Chace briefly attended Brown University, but transferred to Yale and graduated from Yale's Sheffield Scientific School in 1896, attaining some fame as a tennis player at both schools. In 1914, he purchased Point Gammon Light on Great Island in West Yarmouth, Massachusetts, which had previously been owned by the renowned ornithologist Charles Barney Cory. By 1925, Chace owned the entire island, the majority of which has remained in the Chace family to the present day. Chace lived for some time in Providence, Rhode Island, but spent the last 10 years of his life at 60 Sutton Place in New York City and at his summer home in Hyannis, Massachusetts.

Chace's first wife Elizabeth Edwards died in 1947. His second wife Kathleen Dunster (incorrectly reported in his New York Times obituary as "Kathleen Dunbar"), outlived him. He had two sons (Malcolm Greene Chace, Jr. and Arnold B. Chace III) and three daughters.

According to his obituaries, Chace was "credited with having been the father of hockey in the United States." In fall 1892, while still a student at Brown University, Chace visited Niagara Falls, Ontario, for a tennis tournament. While there, Chace was introduced to ice hockey by members of the Victoria Hockey Club. During Christmas Break 1894-95 Chace put together a team of men from Yale, Brown, and Harvard, and Columbia and played ten (or five?) games, touring Montreal, Kingston, Ottawa and Toronto as captain of this team, with the goal of learning how to play the Canadian game of hockey. Upon their return, each of the students established hockey clubs at their respective schools. Chace transferred from Brown to Yale, where he served as team captain and also the player-coach.

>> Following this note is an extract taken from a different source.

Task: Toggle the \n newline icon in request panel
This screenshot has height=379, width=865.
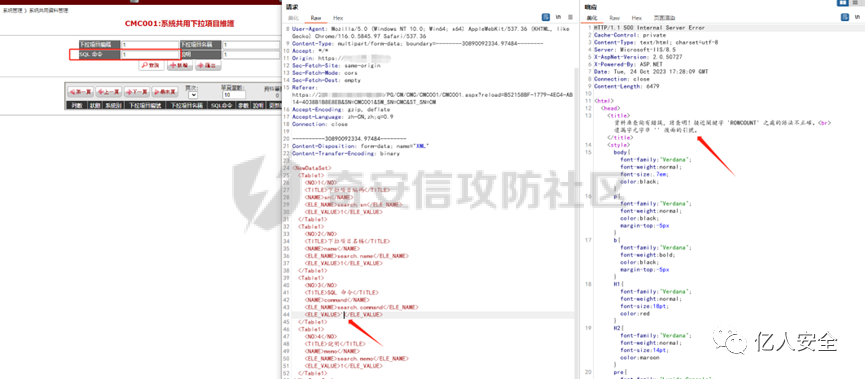Action: pyautogui.click(x=558, y=18)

On February 14, 1896, played in the first intercollegiate hockey match in the United States against Johns Hopkins University at Baltimore's North Avenue Rink. Yale won the game, 2–1, and both goals were scored by Chace.

Chace played on various other hockey teams over a decade-long career, including the St. Nicholas Hockey Club in New York. He was one of the financial backers of New York's St. Nicholas Rink. In 1932, Chace rescued the Rhode Island Auditorium, then Providence's professional and amateur hockey arena, from foreclosure.

In 2018, the Rhode Island Hockey Hall of Fame and the Chace family established the Malcolm Greene Chace Memorial Trophy to be presented each year for "Lifetime contributions of a Rhode Islander to the game of ice hockey". In 2019, Chace was enshrined in the RI Hockey Hall of Fame.